## GIVEN INSTRUCTION 1
Reproduce the part of the pyspark question below from "Here I am planning" up to and including "in the system.".

## SOURCE

0
votes

In pyspark I have a data frame composed of two columns

Assume the details in the array of array are timestamp, email, phone number, first name, last name, address, city, country, randomId

+-------------------------+---------------------------------------------------------------------------------------------------------------------------------------------------------------------------------------------------------------------------------------------------------------------------------------------------------------------------------------------------------------------------------------------+
| str1                    | array_of_str                                                                                                                                                                                                                                                                                                                                                                                |
+-------------------------+---------------------------------------------------------------------------------------------------------------------------------------------------------------------------------------------------------------------------------------------------------------------------------------------------------------------------------------------------------------------------------------------+
| random column data1     | [[‘2020-01-26 17:30:57.000 +0000’, ’’, ‘728-802-5766’, ‘’, ‘’, ‘7th street crossroads’, ‘seattle’, ‘’, ‘randomId104’], [‘2019-07-20 20:54:57.000 +0000’, ’[email protected]’, ‘728-802-5766’, ‘Katuscha’, ‘’, ‘’, ‘’, ‘us’, ‘randomId225’], [‘2015-12-04 04:54:57.000 +0000’, ’[email protected]’, ‘728-802-5766’, ‘’, ‘Othen’, ‘7th street crossroads’, ‘seattle’, ‘’, ‘randomid306’]]|
| random column data2     | [[‘2021-01-30 17:30:04.000 +0000’, ’[email protected]’, ‘313-984-9692’, ‘’, ‘’, ‘th street crossroads’, ‘New york’, ‘us’, ‘randomId563’], [‘2018-05-15 20:44:57.000 +0000’, ’[email protected]’, ‘’, ‘Marianne’, ‘Allmann’, ‘’, ‘’, ‘us’, ‘randomId884’]]                                                                                                                                |
+-------------------------+---------------------------------------------------------------------------------------------------------------------------------------------------------------------------------------------------------------------------------------------------------------------------------------------------------------------------------------------------------------------------------------------+

I am expecting output data frame like below

+-------------------------+------------------------------------------------------------------------------------------------------------------------------------------------------+
| str1                    | array_of_str                                                                                                                                         |
+-------------------------+------------------------------------------------------------------------------------------------------------------------------------------------------+
| random column data1     | [‘2020-01-26 17:30:57.000 +0000’, ’[email protected]’, ‘728-802-5766’, ‘Katuscha’, ‘Othen’, ‘7th street crossroads’, ‘seattle’, ‘us’, ‘randomid306’] |
| random column data2     | [‘2021-01-30 17:30:04.000 +0000’, ’[email protected]’, ‘313-984-9692’, ‘Marianne’, ‘Allmann’, ‘111th Ave NE’, ‘New york’, ‘us’, ‘randomId884’]      |
+-------------------------+----------------------------------------------------------------------------------------------------------------------------------------------------- +

optional :- existing data in array of array might not be already sorted at decreasing timestamp order. How do I sort the array of array in decreasing timestamp order

Here I am planning to write a udf to pull latest non null (timestamp, email, phone number, first name, last name, address, city, country) data from array of array. In case of randomId, I will always pull the randomId associated with the oldest record in the system.

## PROVIDED ENTRIES

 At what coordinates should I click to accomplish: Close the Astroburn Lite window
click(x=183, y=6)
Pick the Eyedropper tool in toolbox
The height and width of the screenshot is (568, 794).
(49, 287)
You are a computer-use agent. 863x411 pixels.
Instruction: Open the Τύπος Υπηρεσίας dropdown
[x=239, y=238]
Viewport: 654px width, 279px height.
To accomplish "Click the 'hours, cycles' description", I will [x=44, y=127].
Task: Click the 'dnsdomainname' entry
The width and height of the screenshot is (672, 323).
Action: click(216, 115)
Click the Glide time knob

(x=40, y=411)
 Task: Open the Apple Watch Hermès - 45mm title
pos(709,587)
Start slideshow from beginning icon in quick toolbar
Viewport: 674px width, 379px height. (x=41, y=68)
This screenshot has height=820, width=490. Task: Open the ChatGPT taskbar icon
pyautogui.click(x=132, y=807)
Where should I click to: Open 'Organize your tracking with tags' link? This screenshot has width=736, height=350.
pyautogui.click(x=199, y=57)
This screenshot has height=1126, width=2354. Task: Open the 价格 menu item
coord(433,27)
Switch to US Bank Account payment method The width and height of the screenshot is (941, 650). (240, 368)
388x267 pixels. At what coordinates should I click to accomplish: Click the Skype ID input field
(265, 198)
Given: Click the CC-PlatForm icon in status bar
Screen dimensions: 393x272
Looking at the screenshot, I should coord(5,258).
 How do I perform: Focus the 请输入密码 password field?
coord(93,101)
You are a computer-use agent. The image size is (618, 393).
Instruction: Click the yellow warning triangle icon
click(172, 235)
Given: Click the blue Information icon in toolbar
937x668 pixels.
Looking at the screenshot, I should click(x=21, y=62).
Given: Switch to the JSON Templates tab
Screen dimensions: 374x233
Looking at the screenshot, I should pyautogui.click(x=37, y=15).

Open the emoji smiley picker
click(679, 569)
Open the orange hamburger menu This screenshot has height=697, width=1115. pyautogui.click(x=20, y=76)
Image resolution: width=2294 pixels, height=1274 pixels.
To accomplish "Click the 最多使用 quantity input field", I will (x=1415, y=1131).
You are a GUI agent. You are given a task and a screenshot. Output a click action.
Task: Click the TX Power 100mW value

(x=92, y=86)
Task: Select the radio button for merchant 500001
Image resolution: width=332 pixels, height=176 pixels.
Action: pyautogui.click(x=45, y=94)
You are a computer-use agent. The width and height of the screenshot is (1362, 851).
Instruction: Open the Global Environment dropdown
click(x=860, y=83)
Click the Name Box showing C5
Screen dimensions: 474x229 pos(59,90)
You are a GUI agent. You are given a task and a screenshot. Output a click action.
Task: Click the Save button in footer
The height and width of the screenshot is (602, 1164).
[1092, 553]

## GIVEN INSTRUCTION 2
Give only the number of lines in the records above that contain the string "field".

## EXPECTED OUTPUT 1
Here I am planning to write a udf to pull latest non null (timestamp, email, phone number, first name, last name, address, city, country) data from array of array. In case of randomId, I will always pull the randomId associated with the oldest record in the system.

## EXPECTED OUTPUT 2
3